> [WHAT THIS TASK INVOLVES]: Below are the records; copy exactly the stretch from the line containing "Screen dimensions: 808x672" through the line containing "This screenshot has width=551, height=980.", both ends included, and nothing else.

■ ■ ■ ■ ■ ■ ■

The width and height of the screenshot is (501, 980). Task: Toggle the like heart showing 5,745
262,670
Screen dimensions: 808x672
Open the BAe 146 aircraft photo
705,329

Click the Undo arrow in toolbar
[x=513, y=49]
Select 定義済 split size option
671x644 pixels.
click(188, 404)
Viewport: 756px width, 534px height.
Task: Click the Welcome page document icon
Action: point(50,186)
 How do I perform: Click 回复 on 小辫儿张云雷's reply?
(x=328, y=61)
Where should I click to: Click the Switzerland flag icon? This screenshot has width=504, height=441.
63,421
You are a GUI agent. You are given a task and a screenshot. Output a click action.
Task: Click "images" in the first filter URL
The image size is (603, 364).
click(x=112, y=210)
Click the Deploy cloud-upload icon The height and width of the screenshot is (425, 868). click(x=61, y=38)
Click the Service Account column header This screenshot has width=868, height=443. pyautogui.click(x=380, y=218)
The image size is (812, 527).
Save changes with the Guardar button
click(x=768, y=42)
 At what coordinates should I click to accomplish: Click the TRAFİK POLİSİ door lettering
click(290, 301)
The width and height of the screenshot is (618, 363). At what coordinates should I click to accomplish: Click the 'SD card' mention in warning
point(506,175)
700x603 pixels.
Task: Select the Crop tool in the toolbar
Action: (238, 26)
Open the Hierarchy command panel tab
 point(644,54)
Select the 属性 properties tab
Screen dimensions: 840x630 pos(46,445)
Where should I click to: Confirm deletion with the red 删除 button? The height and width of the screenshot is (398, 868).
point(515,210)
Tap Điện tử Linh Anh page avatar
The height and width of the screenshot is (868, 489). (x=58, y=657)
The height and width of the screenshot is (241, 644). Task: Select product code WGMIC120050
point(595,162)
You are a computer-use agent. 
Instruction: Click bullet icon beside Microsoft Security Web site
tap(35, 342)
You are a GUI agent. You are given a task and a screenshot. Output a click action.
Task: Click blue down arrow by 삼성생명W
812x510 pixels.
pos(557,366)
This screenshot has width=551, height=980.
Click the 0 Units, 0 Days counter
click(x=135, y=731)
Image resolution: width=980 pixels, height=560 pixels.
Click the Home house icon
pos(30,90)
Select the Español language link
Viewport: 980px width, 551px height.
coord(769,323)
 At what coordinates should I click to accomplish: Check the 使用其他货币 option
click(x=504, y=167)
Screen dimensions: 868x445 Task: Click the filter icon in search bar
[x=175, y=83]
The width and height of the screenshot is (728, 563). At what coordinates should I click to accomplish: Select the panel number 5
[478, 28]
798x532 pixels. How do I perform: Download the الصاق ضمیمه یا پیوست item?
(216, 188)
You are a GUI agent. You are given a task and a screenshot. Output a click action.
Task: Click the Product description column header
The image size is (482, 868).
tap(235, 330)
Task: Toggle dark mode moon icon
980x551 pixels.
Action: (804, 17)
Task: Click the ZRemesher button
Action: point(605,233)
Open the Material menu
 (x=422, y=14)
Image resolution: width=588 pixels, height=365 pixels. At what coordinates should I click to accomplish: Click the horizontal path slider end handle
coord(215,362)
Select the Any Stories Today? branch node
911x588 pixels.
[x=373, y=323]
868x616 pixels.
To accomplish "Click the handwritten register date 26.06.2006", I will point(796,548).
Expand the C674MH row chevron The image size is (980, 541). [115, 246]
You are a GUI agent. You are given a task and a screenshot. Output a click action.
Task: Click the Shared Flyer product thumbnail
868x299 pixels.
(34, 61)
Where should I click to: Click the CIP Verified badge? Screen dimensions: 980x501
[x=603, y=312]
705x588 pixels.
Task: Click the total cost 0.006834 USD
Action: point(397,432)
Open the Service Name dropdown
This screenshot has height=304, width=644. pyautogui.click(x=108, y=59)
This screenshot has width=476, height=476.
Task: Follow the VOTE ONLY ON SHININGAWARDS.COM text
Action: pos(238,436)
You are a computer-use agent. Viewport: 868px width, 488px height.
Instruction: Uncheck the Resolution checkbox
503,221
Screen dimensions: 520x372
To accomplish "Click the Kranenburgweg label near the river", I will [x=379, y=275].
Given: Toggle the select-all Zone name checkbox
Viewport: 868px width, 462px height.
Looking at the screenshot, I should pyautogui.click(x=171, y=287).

■ ■ ■ ■ ■ ■ ■

> [EXERCISE ANSWER]:
Screen dimensions: 808x672
Open the BAe 146 aircraft photo
705,329

Click the Undo arrow in toolbar
[x=513, y=49]
Select 定義済 split size option
671x644 pixels.
click(188, 404)
Viewport: 756px width, 534px height.
Task: Click the Welcome page document icon
Action: point(50,186)
 How do I perform: Click 回复 on 小辫儿张云雷's reply?
(x=328, y=61)
Where should I click to: Click the Switzerland flag icon? This screenshot has width=504, height=441.
63,421
You are a GUI agent. You are given a task and a screenshot. Output a click action.
Task: Click "images" in the first filter URL
The image size is (603, 364).
click(x=112, y=210)
Click the Deploy cloud-upload icon The height and width of the screenshot is (425, 868). click(x=61, y=38)
Click the Service Account column header This screenshot has width=868, height=443. pyautogui.click(x=380, y=218)
The image size is (812, 527).
Save changes with the Guardar button
click(x=768, y=42)
 At what coordinates should I click to accomplish: Click the TRAFİK POLİSİ door lettering
click(290, 301)
The width and height of the screenshot is (618, 363). At what coordinates should I click to accomplish: Click the 'SD card' mention in warning
point(506,175)
700x603 pixels.
Task: Select the Crop tool in the toolbar
Action: (238, 26)
Open the Hierarchy command panel tab
 point(644,54)
Select the 属性 properties tab
Screen dimensions: 840x630 pos(46,445)
Where should I click to: Confirm deletion with the red 删除 button? The height and width of the screenshot is (398, 868).
point(515,210)
Tap Điện tử Linh Anh page avatar
The height and width of the screenshot is (868, 489). (x=58, y=657)
The height and width of the screenshot is (241, 644). Task: Select product code WGMIC120050
point(595,162)
You are a computer-use agent. 
Instruction: Click bullet icon beside Microsoft Security Web site
tap(35, 342)
You are a GUI agent. You are given a task and a screenshot. Output a click action.
Task: Click blue down arrow by 삼성생명W
812x510 pixels.
pos(557,366)
This screenshot has width=551, height=980.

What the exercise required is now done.